_What needs to be done:_ The answer must consist of the entries, copied exactly and in full.

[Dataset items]
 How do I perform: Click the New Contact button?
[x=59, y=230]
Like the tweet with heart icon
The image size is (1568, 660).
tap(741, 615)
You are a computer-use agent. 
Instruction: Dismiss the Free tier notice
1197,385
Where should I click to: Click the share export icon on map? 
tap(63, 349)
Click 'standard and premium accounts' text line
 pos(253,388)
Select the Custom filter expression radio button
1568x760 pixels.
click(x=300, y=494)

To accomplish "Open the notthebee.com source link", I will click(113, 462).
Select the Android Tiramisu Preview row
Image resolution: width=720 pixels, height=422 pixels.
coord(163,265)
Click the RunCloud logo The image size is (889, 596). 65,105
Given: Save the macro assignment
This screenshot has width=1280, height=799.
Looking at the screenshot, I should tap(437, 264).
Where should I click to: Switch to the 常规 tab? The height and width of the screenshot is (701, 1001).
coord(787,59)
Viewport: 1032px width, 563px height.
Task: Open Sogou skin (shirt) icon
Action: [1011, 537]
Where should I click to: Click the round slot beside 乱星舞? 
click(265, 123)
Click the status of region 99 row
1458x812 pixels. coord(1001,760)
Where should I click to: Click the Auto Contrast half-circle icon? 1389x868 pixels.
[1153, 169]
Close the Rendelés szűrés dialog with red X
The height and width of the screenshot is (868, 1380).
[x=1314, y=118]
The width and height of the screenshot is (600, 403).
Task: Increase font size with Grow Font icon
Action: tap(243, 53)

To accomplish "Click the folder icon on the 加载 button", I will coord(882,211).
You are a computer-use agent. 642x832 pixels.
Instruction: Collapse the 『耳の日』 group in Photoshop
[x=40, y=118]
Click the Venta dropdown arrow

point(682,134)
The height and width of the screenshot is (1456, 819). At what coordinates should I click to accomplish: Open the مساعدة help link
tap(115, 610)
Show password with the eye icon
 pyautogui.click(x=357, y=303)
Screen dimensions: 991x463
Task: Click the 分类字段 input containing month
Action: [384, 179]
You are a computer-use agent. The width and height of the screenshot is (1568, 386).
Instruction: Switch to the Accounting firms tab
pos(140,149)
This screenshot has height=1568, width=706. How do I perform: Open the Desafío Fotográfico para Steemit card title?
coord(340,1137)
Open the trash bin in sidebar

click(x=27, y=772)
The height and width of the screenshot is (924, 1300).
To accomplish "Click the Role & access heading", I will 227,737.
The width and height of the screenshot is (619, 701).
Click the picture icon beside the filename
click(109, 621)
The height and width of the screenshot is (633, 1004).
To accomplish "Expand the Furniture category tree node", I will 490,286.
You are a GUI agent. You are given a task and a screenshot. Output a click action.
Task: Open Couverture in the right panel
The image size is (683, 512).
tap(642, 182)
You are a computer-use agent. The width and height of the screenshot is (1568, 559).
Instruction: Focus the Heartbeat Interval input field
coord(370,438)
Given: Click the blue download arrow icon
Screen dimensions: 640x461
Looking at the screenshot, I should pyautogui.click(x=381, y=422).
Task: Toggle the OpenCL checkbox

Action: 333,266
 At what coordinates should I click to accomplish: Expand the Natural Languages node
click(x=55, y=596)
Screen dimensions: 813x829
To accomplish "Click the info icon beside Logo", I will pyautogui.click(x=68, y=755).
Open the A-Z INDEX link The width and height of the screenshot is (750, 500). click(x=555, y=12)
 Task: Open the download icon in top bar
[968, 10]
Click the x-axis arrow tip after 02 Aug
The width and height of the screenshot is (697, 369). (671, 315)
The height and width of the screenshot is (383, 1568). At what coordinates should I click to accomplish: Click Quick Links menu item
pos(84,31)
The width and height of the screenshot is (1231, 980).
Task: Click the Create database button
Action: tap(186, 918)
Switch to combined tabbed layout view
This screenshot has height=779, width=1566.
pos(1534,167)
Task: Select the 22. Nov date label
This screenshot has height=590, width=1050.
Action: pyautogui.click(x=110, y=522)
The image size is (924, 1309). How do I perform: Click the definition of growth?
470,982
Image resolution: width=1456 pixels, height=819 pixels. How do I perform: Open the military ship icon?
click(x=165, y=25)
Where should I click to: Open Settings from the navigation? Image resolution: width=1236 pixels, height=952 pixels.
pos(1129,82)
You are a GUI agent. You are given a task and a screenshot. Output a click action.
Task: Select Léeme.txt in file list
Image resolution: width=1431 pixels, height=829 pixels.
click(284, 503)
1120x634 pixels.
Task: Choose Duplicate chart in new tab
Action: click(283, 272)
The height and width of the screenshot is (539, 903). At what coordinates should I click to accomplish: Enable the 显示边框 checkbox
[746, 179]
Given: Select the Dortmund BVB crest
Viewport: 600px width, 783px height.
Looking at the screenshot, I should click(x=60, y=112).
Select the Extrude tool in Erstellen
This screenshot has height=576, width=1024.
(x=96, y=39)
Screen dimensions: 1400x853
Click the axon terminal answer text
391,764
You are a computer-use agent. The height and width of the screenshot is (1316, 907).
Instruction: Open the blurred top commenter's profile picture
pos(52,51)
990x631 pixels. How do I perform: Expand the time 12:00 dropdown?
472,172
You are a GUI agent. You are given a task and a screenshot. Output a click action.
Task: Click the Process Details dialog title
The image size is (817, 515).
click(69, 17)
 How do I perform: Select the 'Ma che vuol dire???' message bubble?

_Solution to the exercise:_
 How do I perform: Click the New Contact button?
[x=59, y=230]
Like the tweet with heart icon
The image size is (1568, 660).
tap(741, 615)
You are a computer-use agent. 
Instruction: Dismiss the Free tier notice
1197,385
Where should I click to: Click the share export icon on map? 
tap(63, 349)
Click 'standard and premium accounts' text line
 pos(253,388)
Select the Custom filter expression radio button
1568x760 pixels.
click(x=300, y=494)

To accomplish "Open the notthebee.com source link", I will click(113, 462).
Select the Android Tiramisu Preview row
Image resolution: width=720 pixels, height=422 pixels.
coord(163,265)
Click the RunCloud logo The image size is (889, 596). 65,105
Given: Save the macro assignment
This screenshot has width=1280, height=799.
Looking at the screenshot, I should tap(437, 264).
Where should I click to: Switch to the 常规 tab? The height and width of the screenshot is (701, 1001).
coord(787,59)
Viewport: 1032px width, 563px height.
Task: Open Sogou skin (shirt) icon
Action: [1011, 537]
Where should I click to: Click the round slot beside 乱星舞? 
click(265, 123)
Click the status of region 99 row
1458x812 pixels. coord(1001,760)
Where should I click to: Click the Auto Contrast half-circle icon? 1389x868 pixels.
[1153, 169]
Close the Rendelés szűrés dialog with red X
The height and width of the screenshot is (868, 1380).
[x=1314, y=118]
The width and height of the screenshot is (600, 403).
Task: Increase font size with Grow Font icon
Action: tap(243, 53)

To accomplish "Click the folder icon on the 加载 button", I will coord(882,211).
You are a computer-use agent. 642x832 pixels.
Instruction: Collapse the 『耳の日』 group in Photoshop
[x=40, y=118]
Click the Venta dropdown arrow

point(682,134)
The height and width of the screenshot is (1456, 819). At what coordinates should I click to accomplish: Open the مساعدة help link
tap(115, 610)
Show password with the eye icon
 pyautogui.click(x=357, y=303)
Screen dimensions: 991x463
Task: Click the 分类字段 input containing month
Action: [384, 179]
You are a computer-use agent. The width and height of the screenshot is (1568, 386).
Instruction: Switch to the Accounting firms tab
pos(140,149)
This screenshot has height=1568, width=706. How do I perform: Open the Desafío Fotográfico para Steemit card title?
coord(340,1137)
Open the trash bin in sidebar

click(x=27, y=772)
The height and width of the screenshot is (924, 1300).
To accomplish "Click the Role & access heading", I will 227,737.
The width and height of the screenshot is (619, 701).
Click the picture icon beside the filename
click(109, 621)
The height and width of the screenshot is (633, 1004).
To accomplish "Expand the Furniture category tree node", I will 490,286.
You are a GUI agent. You are given a task and a screenshot. Output a click action.
Task: Open Couverture in the right panel
The image size is (683, 512).
tap(642, 182)
You are a computer-use agent. The width and height of the screenshot is (1568, 559).
Instruction: Focus the Heartbeat Interval input field
coord(370,438)
Given: Click the blue download arrow icon
Screen dimensions: 640x461
Looking at the screenshot, I should pyautogui.click(x=381, y=422).
Task: Toggle the OpenCL checkbox

Action: 333,266
 At what coordinates should I click to accomplish: Expand the Natural Languages node
click(x=55, y=596)
Screen dimensions: 813x829
To accomplish "Click the info icon beside Logo", I will pyautogui.click(x=68, y=755).
Open the A-Z INDEX link The width and height of the screenshot is (750, 500). click(x=555, y=12)
 Task: Open the download icon in top bar
[968, 10]
Click the x-axis arrow tip after 02 Aug
The width and height of the screenshot is (697, 369). (671, 315)
The height and width of the screenshot is (383, 1568). At what coordinates should I click to accomplish: Click Quick Links menu item
pos(84,31)
The width and height of the screenshot is (1231, 980).
Task: Click the Create database button
Action: tap(186, 918)
Switch to combined tabbed layout view
This screenshot has height=779, width=1566.
pos(1534,167)
Task: Select the 22. Nov date label
This screenshot has height=590, width=1050.
Action: pyautogui.click(x=110, y=522)
The image size is (924, 1309). How do I perform: Click the definition of growth?
470,982
Image resolution: width=1456 pixels, height=819 pixels. How do I perform: Open the military ship icon?
click(x=165, y=25)
Where should I click to: Open Settings from the navigation? Image resolution: width=1236 pixels, height=952 pixels.
pos(1129,82)
You are a GUI agent. You are given a task and a screenshot. Output a click action.
Task: Select Léeme.txt in file list
Image resolution: width=1431 pixels, height=829 pixels.
click(284, 503)
1120x634 pixels.
Task: Choose Duplicate chart in new tab
Action: click(283, 272)
The height and width of the screenshot is (539, 903). At what coordinates should I click to accomplish: Enable the 显示边框 checkbox
[746, 179]
Given: Select the Dortmund BVB crest
Viewport: 600px width, 783px height.
Looking at the screenshot, I should click(x=60, y=112).
Select the Extrude tool in Erstellen
This screenshot has height=576, width=1024.
(x=96, y=39)
Screen dimensions: 1400x853
Click the axon terminal answer text
391,764
You are a computer-use agent. The height and width of the screenshot is (1316, 907).
Instruction: Open the blurred top commenter's profile picture
pos(52,51)
990x631 pixels. How do I perform: Expand the time 12:00 dropdown?
472,172
You are a GUI agent. You are given a task and a screenshot. Output a click action.
Task: Click the Process Details dialog title
The image size is (817, 515).
click(69, 17)
 How do I perform: Select the 'Ma che vuol dire???' message bubble?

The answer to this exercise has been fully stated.